Pietro Badoglio Information

Pietro Badoglio

Pietro Badoglio

41st Prime Minister of Italy:
: In office 25 July 1943 - 18 June 1944
Monarch: Victor Emmanuel III
Preceded by: Benito Mussolini
Succeeded by: Ivanoe Bonomi
Born: September 28, 1871(1871-09-28) Grazzano Badoglio, Kingdom of Italy
Died: November 1, 1956(1956-11-01) (aged 85) Grazzano Badoglio, Italy
Nationality: Italian
Political party: None (Provisional Military Government)

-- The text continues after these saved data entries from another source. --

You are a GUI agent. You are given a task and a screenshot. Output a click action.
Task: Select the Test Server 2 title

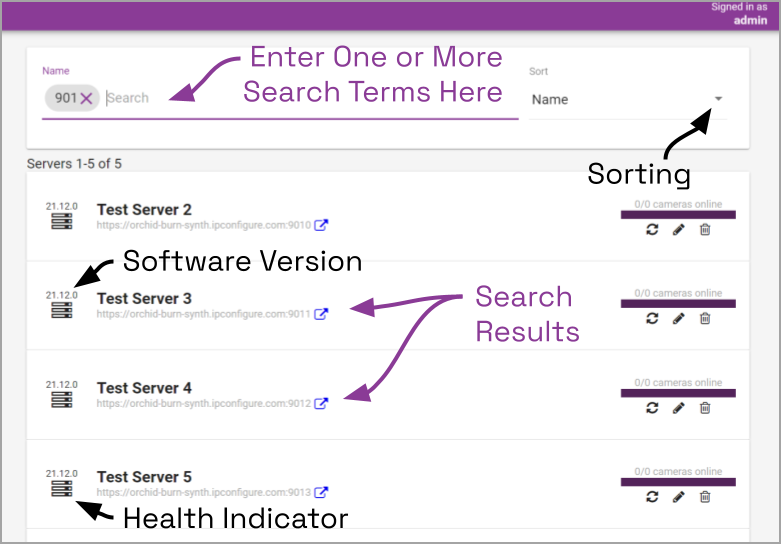(144, 210)
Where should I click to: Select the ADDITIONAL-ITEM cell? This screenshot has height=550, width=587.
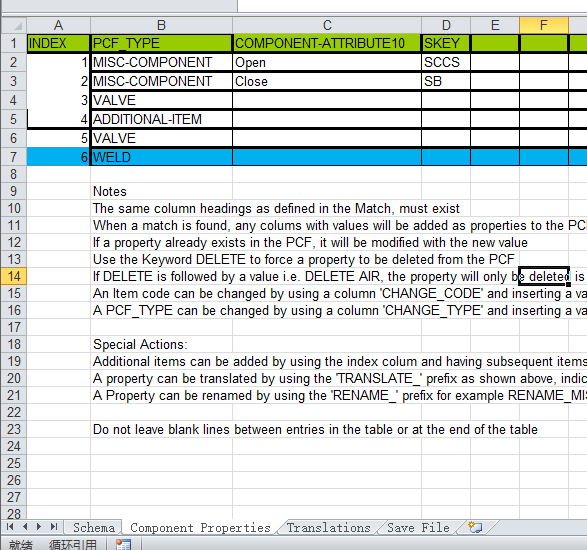[x=161, y=119]
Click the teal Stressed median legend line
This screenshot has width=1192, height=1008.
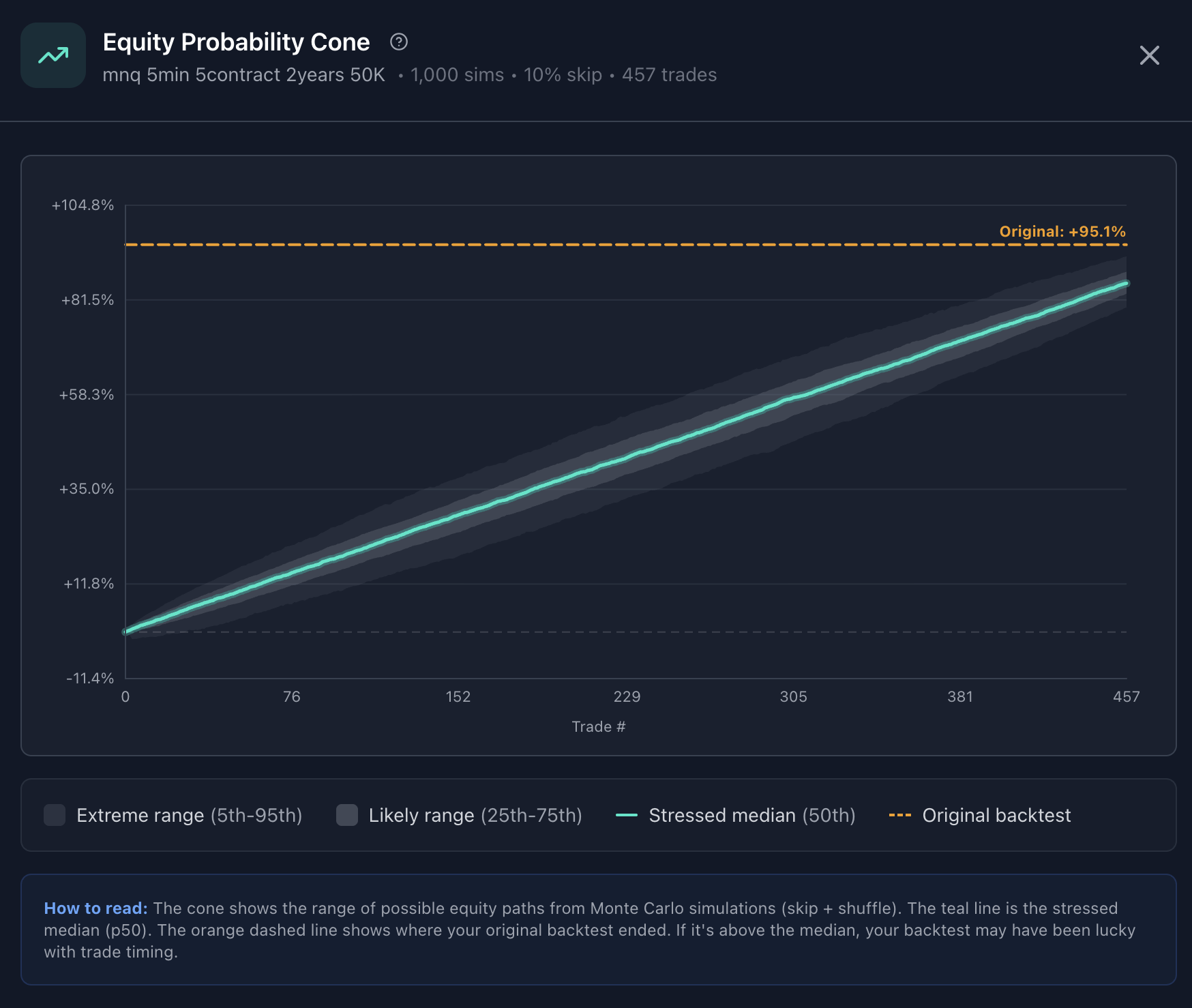tap(626, 815)
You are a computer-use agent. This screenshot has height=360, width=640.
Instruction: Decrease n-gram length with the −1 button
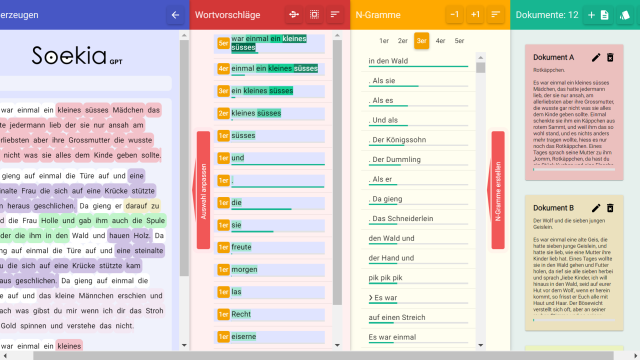click(x=454, y=15)
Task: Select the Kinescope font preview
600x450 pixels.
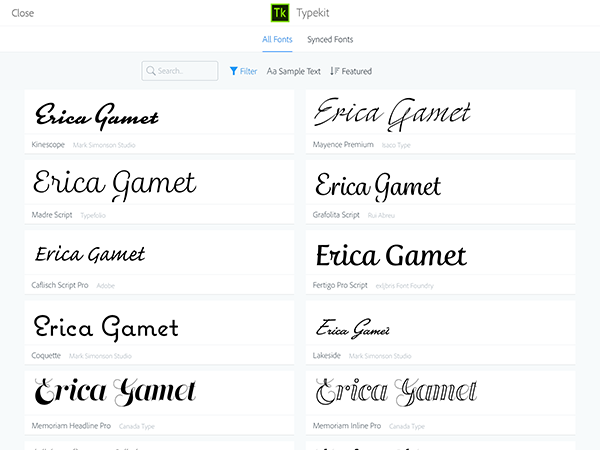Action: pyautogui.click(x=97, y=116)
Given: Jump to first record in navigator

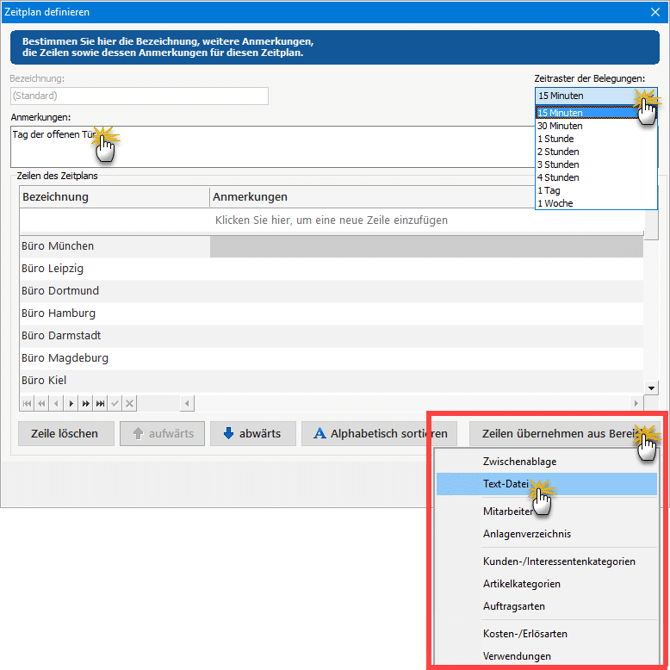Looking at the screenshot, I should [x=27, y=403].
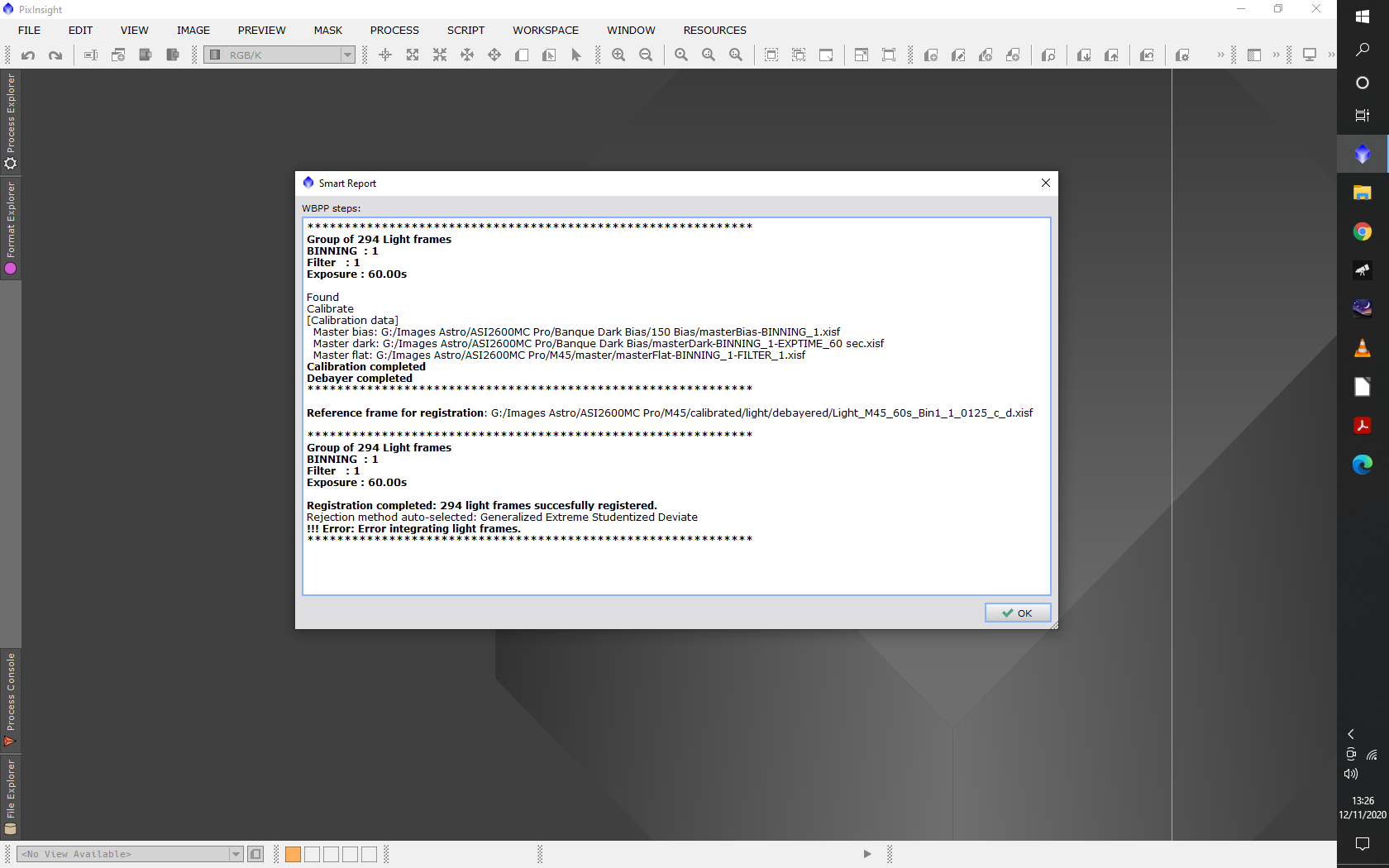The height and width of the screenshot is (868, 1389).
Task: Open the RGB/K channel dropdown
Action: click(347, 55)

Pietro Badoglio, 1st Duke of Addis Abeba, 1st Marquess of Sabotino (28 September 1871 - 1 November 1956) was an Italian soldier and politician. He was a member of the National Fascist Party and commanded his nation's troops under Italian dictator Benito Mussolini in the Second Italo-Abyssinian War; his efforts gained him the title Duke of Addis Abeba.

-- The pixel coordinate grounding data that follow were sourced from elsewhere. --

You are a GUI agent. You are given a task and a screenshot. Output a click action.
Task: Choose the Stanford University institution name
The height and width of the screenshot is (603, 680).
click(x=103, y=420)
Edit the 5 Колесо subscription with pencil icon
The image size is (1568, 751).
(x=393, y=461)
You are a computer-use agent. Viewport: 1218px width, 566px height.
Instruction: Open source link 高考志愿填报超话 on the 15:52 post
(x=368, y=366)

On 24 July 1943, as Italy had suffered several setbacks in World War II, Mussolini summoned the Fascist Grand Council, which voted no confidence in Mussolini. The following day Il Duce was removed from government by king Victor Emmanuel III and arrested. Badoglio was named Prime Minister of Italy and while mass confusion in Italy reigned, he eventually signed an armistice with the Allies. When this was made public, it threw Italy into chaos. A civil war took place, and the fascists fought the partisans. The king and Badoglio fled Rome leaving the Italian Army with no orders to follow.

Eventually from Brindisi on 13 October, Badoglio and the Kingdom of Italy declared war against Nazi Germany. Badoglio did not stay as Prime Minister for long however, as world opinion at that stage desired a person with a non-Fascist past to head the government. In June 1944, Badoglio was replaced by Ivanoe Bonomi of the Labour Democratic Party.


He was born in Grazzano Monferrato (later Grazzano Badoglio) in the province of Asti (Piedmont).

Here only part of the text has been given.